Poster Presentation 50th Lorne Proteins Conference 2025

Haplotypes and Human Diversity in Proteomics (#307)

Jakub Vasicek 1 2 , Dafni Skiadopoulou 1 2 , Ksenia G Kuznetsova 1 2 , Pål R Njølstad 1 3 , Stefan Johansson 1 4 , Stefan Bruckner 5 , Lukas Käll 6 , Marc Vaudel 1 2 7
  1. Department of Clinical Science, University of Bergen, Bergen, Norway
  2. Computational Biology Unit, Department of Informatics, University of Bergen, Bergen, Norway
  3. Children and Youth Clinic, Haukeland University Hospital, Bergen, Norway
  4. Department of Medical Genetics, Haukeland University Hospital, Bergen, Norway
  5. Institute for Visual and Analytic Computing, University of Rostock, Rostock, Germany
  6. Science for Life Laboratory, School of Engineering Sciences in Chemistry, Biotechnology and Health, KTH - Royal Institute of Technology, Stockholm, Sweden
  7. Department of Genetics and Bioinformatics, Health Data and Digitalization, Norwegian Institute of Public Health, Oslo, Norway

Genomic research has long benefited from using diverse population panels, increasing the statistical power of association studies for participants from admixed populations [1–3]. However, mass spectrometry-based proteomic workflows often project all data to a set of reference protein sequences. Consequently, we obscure a portion of the proteome, restricting our ability to fully analyze complex samples [4–6]. Moreover, we risk introducing a bias against populations with a different haplotypic structure. 

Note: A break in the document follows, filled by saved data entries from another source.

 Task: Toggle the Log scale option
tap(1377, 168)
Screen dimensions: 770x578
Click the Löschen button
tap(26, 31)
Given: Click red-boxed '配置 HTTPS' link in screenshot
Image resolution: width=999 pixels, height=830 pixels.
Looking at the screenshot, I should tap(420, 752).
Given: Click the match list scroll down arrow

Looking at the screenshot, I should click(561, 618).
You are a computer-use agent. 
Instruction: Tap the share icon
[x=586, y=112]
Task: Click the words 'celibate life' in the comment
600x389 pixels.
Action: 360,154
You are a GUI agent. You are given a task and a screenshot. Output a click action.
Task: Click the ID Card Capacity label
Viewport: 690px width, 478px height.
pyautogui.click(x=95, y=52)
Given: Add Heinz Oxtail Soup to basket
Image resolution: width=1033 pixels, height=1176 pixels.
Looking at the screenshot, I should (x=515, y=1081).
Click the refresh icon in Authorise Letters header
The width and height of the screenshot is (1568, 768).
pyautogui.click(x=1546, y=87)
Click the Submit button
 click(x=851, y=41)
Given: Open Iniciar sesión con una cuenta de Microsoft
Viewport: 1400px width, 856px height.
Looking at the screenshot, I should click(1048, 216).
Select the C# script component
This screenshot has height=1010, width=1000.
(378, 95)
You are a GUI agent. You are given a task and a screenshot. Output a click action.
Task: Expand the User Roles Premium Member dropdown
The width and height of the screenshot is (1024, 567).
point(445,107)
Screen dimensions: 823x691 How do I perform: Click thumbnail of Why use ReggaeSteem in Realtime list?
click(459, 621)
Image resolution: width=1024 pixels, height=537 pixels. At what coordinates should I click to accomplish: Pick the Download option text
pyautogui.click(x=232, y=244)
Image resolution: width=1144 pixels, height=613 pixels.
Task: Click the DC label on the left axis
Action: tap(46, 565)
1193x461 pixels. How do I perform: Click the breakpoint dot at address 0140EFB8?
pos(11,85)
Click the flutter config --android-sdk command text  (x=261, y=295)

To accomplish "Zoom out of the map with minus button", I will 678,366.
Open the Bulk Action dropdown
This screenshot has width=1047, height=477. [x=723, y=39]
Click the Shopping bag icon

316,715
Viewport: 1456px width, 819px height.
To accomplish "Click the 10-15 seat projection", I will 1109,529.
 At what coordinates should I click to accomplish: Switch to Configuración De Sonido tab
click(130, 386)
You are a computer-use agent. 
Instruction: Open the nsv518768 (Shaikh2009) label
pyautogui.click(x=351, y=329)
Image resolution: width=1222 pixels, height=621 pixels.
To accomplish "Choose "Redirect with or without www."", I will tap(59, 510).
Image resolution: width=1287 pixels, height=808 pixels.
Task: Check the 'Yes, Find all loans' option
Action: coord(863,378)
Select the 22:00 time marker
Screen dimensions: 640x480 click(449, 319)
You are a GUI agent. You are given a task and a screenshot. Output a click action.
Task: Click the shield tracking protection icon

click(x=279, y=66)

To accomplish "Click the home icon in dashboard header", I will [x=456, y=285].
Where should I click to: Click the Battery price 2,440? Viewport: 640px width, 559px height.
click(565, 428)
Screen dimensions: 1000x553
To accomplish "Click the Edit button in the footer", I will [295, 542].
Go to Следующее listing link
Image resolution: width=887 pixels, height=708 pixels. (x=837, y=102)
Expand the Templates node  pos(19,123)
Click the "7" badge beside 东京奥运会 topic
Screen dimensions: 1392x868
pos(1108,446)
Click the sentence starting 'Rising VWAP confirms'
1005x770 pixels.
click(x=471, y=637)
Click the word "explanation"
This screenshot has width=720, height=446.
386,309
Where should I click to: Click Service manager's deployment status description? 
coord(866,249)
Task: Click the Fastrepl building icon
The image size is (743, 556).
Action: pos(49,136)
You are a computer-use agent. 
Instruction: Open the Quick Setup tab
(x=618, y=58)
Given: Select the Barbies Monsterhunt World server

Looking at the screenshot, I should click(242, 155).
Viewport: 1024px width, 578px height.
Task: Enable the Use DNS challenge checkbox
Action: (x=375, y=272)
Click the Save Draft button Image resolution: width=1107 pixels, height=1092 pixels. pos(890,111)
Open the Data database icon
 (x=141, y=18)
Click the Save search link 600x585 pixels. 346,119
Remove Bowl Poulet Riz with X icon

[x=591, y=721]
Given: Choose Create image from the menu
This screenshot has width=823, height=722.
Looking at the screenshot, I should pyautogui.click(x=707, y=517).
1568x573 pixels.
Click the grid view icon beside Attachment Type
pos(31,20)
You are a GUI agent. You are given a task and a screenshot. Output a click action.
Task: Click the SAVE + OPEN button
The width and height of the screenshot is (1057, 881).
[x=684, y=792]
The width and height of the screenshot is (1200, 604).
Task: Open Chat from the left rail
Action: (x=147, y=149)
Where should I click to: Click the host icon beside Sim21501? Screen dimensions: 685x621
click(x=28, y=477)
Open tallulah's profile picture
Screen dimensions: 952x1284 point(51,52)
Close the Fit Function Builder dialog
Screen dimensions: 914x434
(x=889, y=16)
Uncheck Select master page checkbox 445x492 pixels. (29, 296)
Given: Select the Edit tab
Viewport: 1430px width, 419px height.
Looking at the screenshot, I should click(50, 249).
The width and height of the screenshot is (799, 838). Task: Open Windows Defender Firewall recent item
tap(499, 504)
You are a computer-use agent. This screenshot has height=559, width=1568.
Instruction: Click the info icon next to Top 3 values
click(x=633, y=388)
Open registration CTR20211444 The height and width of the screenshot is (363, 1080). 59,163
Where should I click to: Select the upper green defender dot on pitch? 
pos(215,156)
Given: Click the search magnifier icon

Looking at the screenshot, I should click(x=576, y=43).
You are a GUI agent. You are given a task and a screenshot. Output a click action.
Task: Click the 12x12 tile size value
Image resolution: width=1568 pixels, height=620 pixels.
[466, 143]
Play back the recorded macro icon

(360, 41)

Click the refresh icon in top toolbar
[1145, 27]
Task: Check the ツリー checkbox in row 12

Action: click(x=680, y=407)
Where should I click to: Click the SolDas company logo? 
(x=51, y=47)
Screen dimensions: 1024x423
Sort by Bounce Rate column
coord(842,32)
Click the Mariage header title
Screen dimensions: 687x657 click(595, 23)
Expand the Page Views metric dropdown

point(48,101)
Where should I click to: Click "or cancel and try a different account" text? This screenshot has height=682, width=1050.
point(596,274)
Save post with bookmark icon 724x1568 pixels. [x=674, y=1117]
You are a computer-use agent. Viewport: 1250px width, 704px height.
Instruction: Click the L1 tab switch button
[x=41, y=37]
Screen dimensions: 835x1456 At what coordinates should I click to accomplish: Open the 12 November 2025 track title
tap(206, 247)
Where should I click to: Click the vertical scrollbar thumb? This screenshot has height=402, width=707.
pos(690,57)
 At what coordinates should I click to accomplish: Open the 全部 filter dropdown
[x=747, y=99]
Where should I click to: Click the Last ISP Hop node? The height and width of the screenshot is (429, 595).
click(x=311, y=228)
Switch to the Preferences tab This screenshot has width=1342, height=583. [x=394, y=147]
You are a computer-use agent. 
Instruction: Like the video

Alleles co-occurring in the protein-coding regions of the same gene produce a unique protein sequence - protein haplotype [5]. These haplotypes are present in biological samples, and detectable by mass spectrometry. We have demonstrated that thousands of amino acid substitutions can be discovered in a single sample, sometimes featuring alleles in linkage disequilibrium within the same peptide after a tryptic digestion of the protein [6]. We have recently released ProHap, a bioinformatic pipeline that allows building proteomic databases from genetic reference panels [7]. 

We generated proteomic databases from the 1000 Genomes Project [1] and showed that participants of the African superpopulation diverge from the reference proteome more than others, while all the included ancestry groups show notable differences from the reference proteome [7]. ProHap alleviates this bias by creating databases that capture the diversity of human proteomes and allows the fair competition of protein haplotypes during proteomic searches. The pipeline can be run on public as well as local reference panels, with great flexibility in terms of types of genetic variants and haplotype frequency, empowering researchers to tailor their proteomic studies to populations.

To allow a rapid insight into the complexity of such proteogenomic datasets, we have developed a web-based visual interface mapping identified peptides to genes, haplotypes, and spliced transcripts. ProHap Explorer allows researchers to browse the influence of common haplotypes on any gene of interest, and view the coverage of the resulting proteoforms in public mass spectrometry data sets.

  1. Auton A, Abecasis GR, Altshuler DM, Durbin RM, Abecasis GR, Bentley DR, et al.. A global reference for human genetic variation. Nature. 2015; doi: 10.1038/nature15393.
  2. McCarthy S, Das S, Kretzschmar W, Delaneau O, Wood AR, Teumer A, et al.. A reference panel of 64,976 haplotypes for genotype imputation. Nat Genet. 2016; doi: 10.1038/ng.3643.
  3. Martin AR, Kanai M, Kamatani Y, Okada Y, Neale BM, Daly MJ. Clinical use of current polygenic risk scores may exacerbate health disparities. Nat Genet. 2019; doi: 10.1038/s41588-019-0379-x.
  4. Fujimoto GM, Monroe ME, Rodriguez L, Wu C, MacLean B, Smith RD, et al.. Accounting for Population Variation in Targeted Proteomics. J Proteome Res. 2014; doi: 10.1021/pr4011052.
  5. Spooner W, McLaren W, Slidel T, Finch DK, Butler R, Campbell J, et al.. Haplosaurus computes protein haplotypes for use in precision drug design. Nat Commun. 2018; doi: 10.1038/s41467-018-06542-1.
  6. Vašíček J, Skiadopoulou D, Kuznetsova KG, Wen B, Johansson S, Njølstad PR, et al.. Finding haplotypic signatures in proteins. GigaScience. 2023; doi: 10.1093/gigascience/giad093.
  7. Vašíček J, Kuznetsova KG, Skiadopoulou D, Njølstad PR, Johansson S, Bruckner S, et al.. ProHap enables proteomic database generation accounting for population diversity. bioRxiv. 2024; doi: 10.1101/2023.12.24.572591.